• _EXERCISE INPUTS_:
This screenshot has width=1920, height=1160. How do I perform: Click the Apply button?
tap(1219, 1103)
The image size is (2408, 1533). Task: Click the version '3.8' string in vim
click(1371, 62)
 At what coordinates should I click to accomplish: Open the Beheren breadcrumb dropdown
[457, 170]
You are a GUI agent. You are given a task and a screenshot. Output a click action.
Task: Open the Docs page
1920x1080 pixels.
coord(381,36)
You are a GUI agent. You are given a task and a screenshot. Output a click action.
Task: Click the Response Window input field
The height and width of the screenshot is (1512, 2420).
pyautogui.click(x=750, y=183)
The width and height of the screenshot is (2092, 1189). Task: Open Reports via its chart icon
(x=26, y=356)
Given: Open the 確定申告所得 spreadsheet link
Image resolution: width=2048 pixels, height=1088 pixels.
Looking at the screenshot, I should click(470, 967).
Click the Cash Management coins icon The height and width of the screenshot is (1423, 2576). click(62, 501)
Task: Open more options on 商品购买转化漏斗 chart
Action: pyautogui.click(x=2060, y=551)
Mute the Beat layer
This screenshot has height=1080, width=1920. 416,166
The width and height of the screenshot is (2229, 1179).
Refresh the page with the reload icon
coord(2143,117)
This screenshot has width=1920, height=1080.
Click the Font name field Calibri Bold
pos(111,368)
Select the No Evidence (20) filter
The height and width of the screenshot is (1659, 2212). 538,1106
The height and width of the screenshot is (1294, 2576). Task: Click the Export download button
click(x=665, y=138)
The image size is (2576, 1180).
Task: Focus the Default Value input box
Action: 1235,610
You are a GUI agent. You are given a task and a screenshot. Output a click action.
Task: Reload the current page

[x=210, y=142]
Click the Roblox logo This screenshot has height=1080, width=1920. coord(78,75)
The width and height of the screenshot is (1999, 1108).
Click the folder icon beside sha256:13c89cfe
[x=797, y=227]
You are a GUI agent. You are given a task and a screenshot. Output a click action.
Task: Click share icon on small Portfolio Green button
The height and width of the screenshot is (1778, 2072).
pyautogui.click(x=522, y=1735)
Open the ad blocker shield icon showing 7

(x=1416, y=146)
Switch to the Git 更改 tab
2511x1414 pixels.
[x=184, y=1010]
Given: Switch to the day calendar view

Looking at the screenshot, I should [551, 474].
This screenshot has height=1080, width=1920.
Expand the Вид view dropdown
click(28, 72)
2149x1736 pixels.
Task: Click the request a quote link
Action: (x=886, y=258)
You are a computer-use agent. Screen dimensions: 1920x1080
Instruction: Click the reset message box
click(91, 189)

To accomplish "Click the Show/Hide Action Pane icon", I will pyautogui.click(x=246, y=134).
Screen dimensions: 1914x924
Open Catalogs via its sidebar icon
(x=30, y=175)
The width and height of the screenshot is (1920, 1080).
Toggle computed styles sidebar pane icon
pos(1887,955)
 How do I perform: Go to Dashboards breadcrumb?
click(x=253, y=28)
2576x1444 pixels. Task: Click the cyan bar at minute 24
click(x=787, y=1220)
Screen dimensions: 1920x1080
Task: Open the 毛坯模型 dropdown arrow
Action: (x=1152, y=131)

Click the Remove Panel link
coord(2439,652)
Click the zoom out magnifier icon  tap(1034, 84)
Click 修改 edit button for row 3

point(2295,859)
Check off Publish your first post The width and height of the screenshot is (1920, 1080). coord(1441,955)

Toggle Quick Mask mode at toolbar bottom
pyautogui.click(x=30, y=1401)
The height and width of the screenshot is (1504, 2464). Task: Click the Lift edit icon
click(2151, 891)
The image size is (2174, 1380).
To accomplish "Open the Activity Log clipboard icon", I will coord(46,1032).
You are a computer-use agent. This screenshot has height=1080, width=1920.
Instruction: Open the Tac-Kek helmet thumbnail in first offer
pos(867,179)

• _WORK ORDER_: With the line holding "Check off Publish" as the first and the line holding "You are a computer-use agent. This" as the last, set down that range of the entries above exactly, and nothing else.

• _EXPECTED ANSWER_:
Check off Publish your first post The width and height of the screenshot is (1920, 1080). coord(1441,955)

Toggle Quick Mask mode at toolbar bottom
pyautogui.click(x=30, y=1401)
The height and width of the screenshot is (1504, 2464). Task: Click the Lift edit icon
click(2151, 891)
The image size is (2174, 1380).
To accomplish "Open the Activity Log clipboard icon", I will coord(46,1032).
You are a computer-use agent. This screenshot has height=1080, width=1920.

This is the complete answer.